Article written: 28 Dec , 2007
Updated: 26 Dec , 2015
by

People as a group don’t get credit for making great advances. Individuals are the ones who rise above the background noise of humanity, and their suggestions or offerings provide a new thrust for our civilization. Edison brought ready energy to peoples’ houses; the Wright brothers brought ready transport across vast distances. Michael Belfiore in his book Rocketeers – How a Visionary Band of Business Leaders, Engineers, and Pilots is Boldly Privatizing Space gives identity to some of today’s individuals who are trying to rise above.
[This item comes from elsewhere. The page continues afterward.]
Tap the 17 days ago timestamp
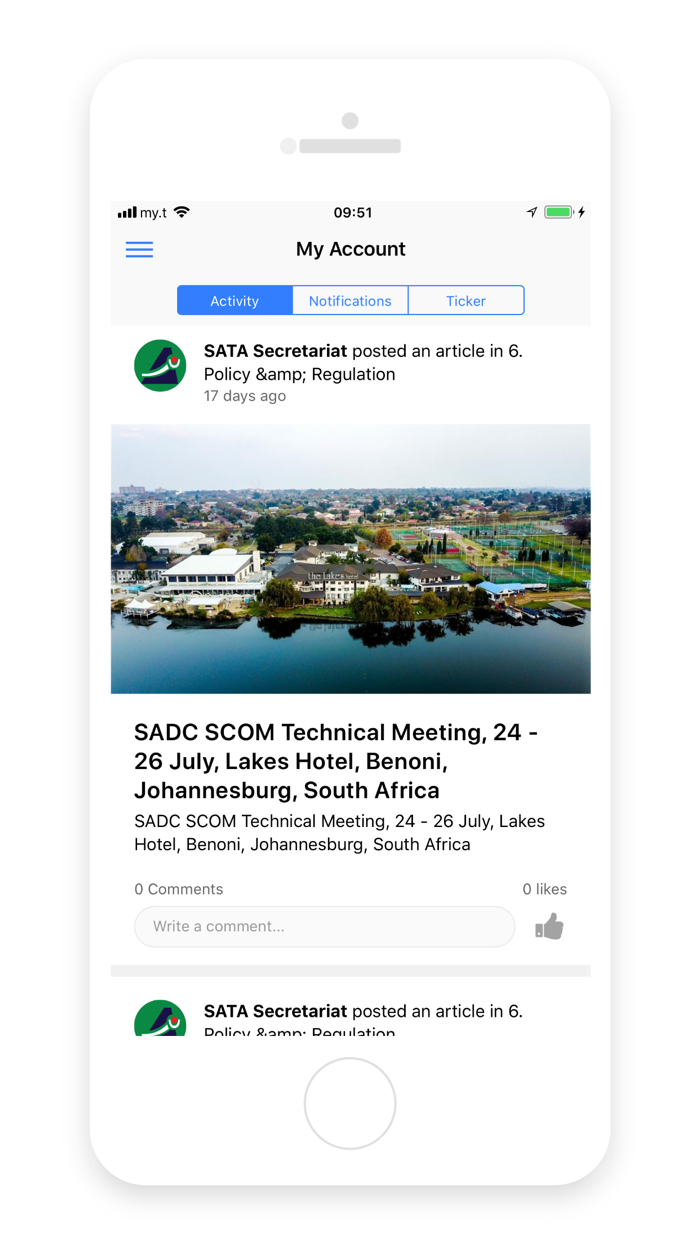pyautogui.click(x=245, y=396)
His is the story of these individuals who want to enable the ready travel of people beyond Earth’s atmosphere.

Just recently, SpaceShipOne won the Ansari X Prize by privately funding a craft that could rise to more than 328,000 feet. Belfiore sees this as a starting point to a grand adventure for humankind. He claims, and writes, how individuals are able to accomplish tasks once solely in the realm of government. These few people, with great drive and smarts, set their special skills to attaining a specific goal. And some, almost miraculously, achieve it. The author also describes how most of these people, if not all, have great expectations on seeing their results become a cornerstone to another, new vibrant industry.
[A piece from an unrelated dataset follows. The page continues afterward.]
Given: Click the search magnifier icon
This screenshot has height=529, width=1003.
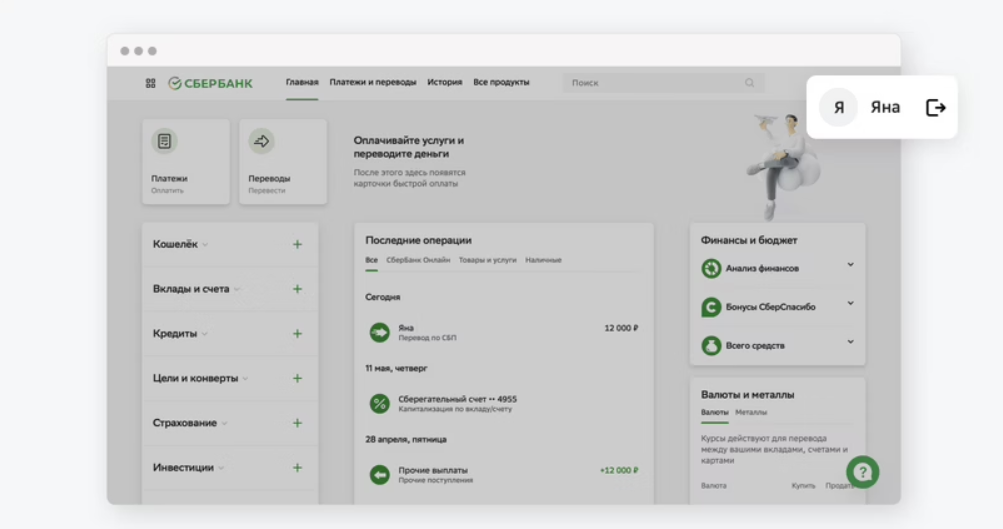Looking at the screenshot, I should [749, 83].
In this book, Belfiore is, if nothing else, amazingly vibrant and cheerful. Think, a cheerleader on steroids after drinking an overly caffeinated drink. He glamourizes imagery and enlightens background situations. In doing, he leaves no doubt as to the challenge of building rockets, the risk with flying them and the utmost joy upon a mission’s success. He relays the fear of having a plane door flap open during flight, the amazement of using a rocket to power a bicycle, and the dejection of months of effort evaporating with the failure of one small, relatively inexpensive, component. Within this book, everything is happening immediately, in front of the reader. Great distances and many people dash by, as the book follows the author while he visits airfield operators, financial underwriters and rocket developers. He conveys the feeling of no time to waste, as in any start-up industry.

This traveling about by the author is the greatest appeal to this book. Belfiore includes passages that show he hasn’t just read clippings and then written a book. Rather, he’s gone out, met the people and got first hand information. He writes of meetings with Bigelow, Feeney, Ansari and many others. He describes many of the manufacturing facilities, test sites and mock-ups which he visited. Included within the book are photographs and fun anecdotal events to back up these travels. With these, the book really comes alive for the reader. The reader becomes part of the working group gathered around the restaurant table, all drawing schematics on paper napkins.

But, this optimism and vibrancy throughout the text makes for a very one-sided appreciation of the undertaking. Entrepreneurs and experimenters with near-limitless funding or with connections to wealthy benefactors are all nearly eulogized as being the best. The government comes across as lost, misdirected or obstructionist. Further, there’s only reference to efforts in the United States. Therefore, as wonderful as this will read for any rich citizen in the United States, others may have some difficulty in sharing in the excitement and hope. Given references to one hundred thousand dollar tickets to fly to orbit and back, most people on this planet will never experience this pleasure. Hence, though Belfiore is careful to write that the goal is to benefit all humankind, the book’s details impart a different story.

Hence, if a reader is very much into space and rocket travel, this book is great fun. Rocket plane races, weddings in space and orbiting hotels make for exciting visions of the future. Those readers who perhaps dwell deeper in the practicalities will find this book a bit overly optimistic and thin. But, anyone who enjoys fast paced, lively writing on technical subjects will enjoy this book probably as much as Belfiore says he had in gathering the information.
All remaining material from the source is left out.